Situr was endorsed by the mayor in May 2016, signing a bipartisan agreement with Gov. Rolando Zapata Bello.
“We decided to support Situr because we were taking into account our campaign promises and it did not make sense to have two different transport systems,” Vila Dosal said.
But the project’s implementation “has been a little slow” Vila Dosal complained in newspaper reports.
He said that his administration decided to support Situr “in good faith” and that the state authority is responsible for developing the public transport project.
City residents who depend on buses to get to their jobs or schools face a daily ordeal with the current system.
La Jornada Maya writes about the many early risers who form rows of up to 40 people in the streets of the Centro.
On Calle 65, in front of the Eulogio Rosado Park, are the Premier Alemán – Pinos, Brisas 1, Alemán Ruta 1 y Alemán Ruta 2 routes. By 6:40 a.m., rows of about 20 people are formed.
The Alemán route stands out. Approximately 60 men and women show signs of impatience as they adjust their hearing aids, check the cell phone or nervously watch the clock. At 6:51, a bus leaves full, reminiscent of the movie shot in India, says reporter Lilia Balam.
At 6:58, another bus fills in less than a minute, but waits in place until 7:04, in case any rider would like to be part of the homogeneous mass that occupies the seats, corridor and steps of the bus. Balam compares the scene to a game of Tetrus.
The reporter interviewed two students who agree that the bus service is inefficient, slow and unsafe — yet expensive. Both students spend between an hour and a half to two to get from their homes to their schools. At another stop, Balam found three out of four passengers felt more buses were needed. Here, she found 50 people in line for a bus; the queue wrapped around the corner.

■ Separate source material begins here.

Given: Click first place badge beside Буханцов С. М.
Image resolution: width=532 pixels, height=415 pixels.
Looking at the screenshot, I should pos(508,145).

In the minority was Silvia Chin, a hair stylist, who opined that the service is good for the price. She comes in daily from Motul, a trip that takes two hours and costs 20 pesos each way.
Bus managers responded that it is normal for riders to complain.
Juan de Dios Cauich, coordinator of Ruta de Modernos and Ruta 52 Norte, said that he and the drivers try to explain how difficult it is to run an efficient bus system.
“Some understand it, some do not, but that’s the way it is,” he said.